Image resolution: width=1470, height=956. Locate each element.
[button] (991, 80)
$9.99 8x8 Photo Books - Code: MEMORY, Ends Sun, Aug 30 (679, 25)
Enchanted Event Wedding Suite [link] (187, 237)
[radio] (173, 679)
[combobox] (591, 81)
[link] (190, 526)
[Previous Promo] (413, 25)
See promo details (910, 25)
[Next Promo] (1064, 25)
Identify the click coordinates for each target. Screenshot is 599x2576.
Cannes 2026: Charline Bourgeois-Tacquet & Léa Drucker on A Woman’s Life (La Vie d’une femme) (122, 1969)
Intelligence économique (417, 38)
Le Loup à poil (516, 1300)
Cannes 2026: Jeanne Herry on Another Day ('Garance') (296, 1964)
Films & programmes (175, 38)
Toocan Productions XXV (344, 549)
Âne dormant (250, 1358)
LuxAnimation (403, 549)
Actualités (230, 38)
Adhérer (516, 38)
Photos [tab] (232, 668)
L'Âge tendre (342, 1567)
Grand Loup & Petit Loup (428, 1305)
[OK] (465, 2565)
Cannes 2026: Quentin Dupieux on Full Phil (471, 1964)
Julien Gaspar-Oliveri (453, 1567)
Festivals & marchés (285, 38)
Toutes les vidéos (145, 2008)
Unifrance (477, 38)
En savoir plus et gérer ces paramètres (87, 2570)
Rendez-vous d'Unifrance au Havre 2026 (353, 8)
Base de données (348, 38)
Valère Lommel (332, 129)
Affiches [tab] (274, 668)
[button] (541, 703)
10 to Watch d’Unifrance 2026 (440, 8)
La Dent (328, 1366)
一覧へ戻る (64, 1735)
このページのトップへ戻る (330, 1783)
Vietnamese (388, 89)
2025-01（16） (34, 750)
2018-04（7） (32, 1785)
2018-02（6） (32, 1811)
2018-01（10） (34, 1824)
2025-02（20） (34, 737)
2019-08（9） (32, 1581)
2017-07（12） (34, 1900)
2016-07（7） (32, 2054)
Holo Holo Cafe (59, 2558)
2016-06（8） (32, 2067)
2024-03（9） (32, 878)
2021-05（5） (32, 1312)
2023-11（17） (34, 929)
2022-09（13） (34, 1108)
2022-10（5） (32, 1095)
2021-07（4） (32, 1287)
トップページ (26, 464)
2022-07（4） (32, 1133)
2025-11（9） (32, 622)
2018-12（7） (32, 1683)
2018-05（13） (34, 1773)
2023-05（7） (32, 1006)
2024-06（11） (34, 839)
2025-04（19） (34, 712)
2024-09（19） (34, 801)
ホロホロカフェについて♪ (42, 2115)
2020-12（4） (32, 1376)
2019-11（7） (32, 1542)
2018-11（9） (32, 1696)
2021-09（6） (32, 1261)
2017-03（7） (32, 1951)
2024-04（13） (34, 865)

+---+

WORK TO BE COMPLETED
Make a list of all lines in the data that contain "each".

REPLY
Image resolution: width=1470, height=956. Locate each element.
Identify the click coordinates for each target. Screenshot is 599x2576.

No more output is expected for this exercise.